Belo Horizonte e Uberaba aparecem como marcos de uma previsão climática que afeta Minas Gerais. O El Niño, confirmado pela NOAA, indica calor acima da média e redução de chuvas, com períodos de temporais mais intensos. Mesmo assim, especialistas não recomendam corrida aos mercados ou estocagem generalizada de suprimentos.
A partir dessa leitura, a preocupação não é apenas meteorológica. Profissionais explicam que as mudanças climáticas podem impactar agricultura, geração de energia e gestão de recursos hídricos no estado. O cenário aponta para verões com ondas de calor e chuvas concentradas em menos dias.
Entre quem adota precaução está Mirella Dellazzari, 45 anos, moradora de Uberaba. A educadora mantém um estoque para cerca de três meses para uma família de seis pessoas, prática que já ocorre desde a pandemia.
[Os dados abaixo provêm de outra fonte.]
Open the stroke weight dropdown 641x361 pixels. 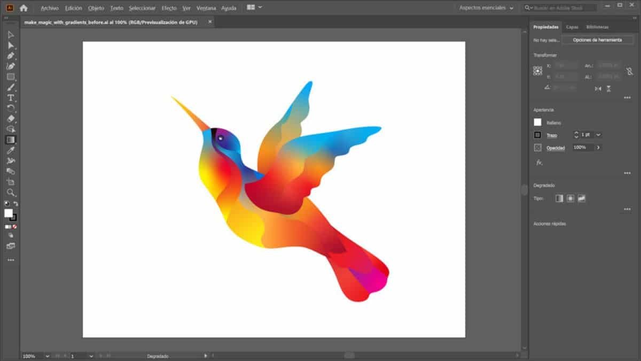click(x=598, y=135)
Ela diz que as compras são feitas aos poucos, aproveitando promoções e com rodízio para evitar desperdícios. Entre itens guardados aparecem arroz, macarrão, enlatados, milho, lentilhas, itens de higiene, pilhas e baterias.
Além disso, Mirella guarda antibióticos, materiais de primeiros socorros e até pederneiras. Segundo ela, a prática não depende apenas da previsão climática, mas também de convicções religiosas que fortalecem a ideia de prudência.
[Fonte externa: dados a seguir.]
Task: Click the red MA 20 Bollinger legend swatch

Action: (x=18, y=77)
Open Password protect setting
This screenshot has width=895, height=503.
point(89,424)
O que diz a ciência sobre o El Niño
A NOAA informa que o aquecimento das águas do Pacífico pode estar entre os eventos mais intensos desde 1950, com 63% de chance de atingir intensidade muito forte no fim de 2026 e início de 2027. O fenômeno deve alterar padrões de chuva e temperatura mundialmente.
O professor de geografia Lucas Oliver compara o aquecimento oceânico a um chuveiro quente em ambiente fechado, que eleva rapidamente a temperatura local ao influenciar a circulação do ar. A NOAA aponta impacto potencial em várias regiões caso o cenário se confirme.
Em Minas Gerais, a expectativa é de verão com menos chuva e ondas de calor. O especialista prevê até quatro ondas de calor entre outubro e março, com temperaturas acima de 35°C em dias isolados.
Apesar da menor quantidade de chuvas, o Atlântico mais quente aumenta a umidade e pode gerar bloqueios atmosféricos. Isso desloca a chuva para o Sul, reduzindo os dias chuvosos em Minas, mas elevando o risco de temporais quando chover.
Consequências previstas para o estado
A agricultura figura entre os setores mais vulneráveis, seguida pela geração de energia, devido à relação direta com o clima. A chuva concentrada dificulta o enchimento de reservatórios, ao contrário de chuvas contínuas.
Caso o cenário se confirme, o país pode começar 2027 com impactos no sistema elétrico, aumentando a possibilidade de ajustes na conta de energia em alguns períodos. Médias variáveis de precipitação elevam o risco de eventos extremos.
Especialistas ressaltam que as previsões são complexas e sujeitas a mudanças. Mesmo assim, não é recomendado estocar alimentos ou água como medida preventiva, dada a imprevisibilidade de onde choverá e quando.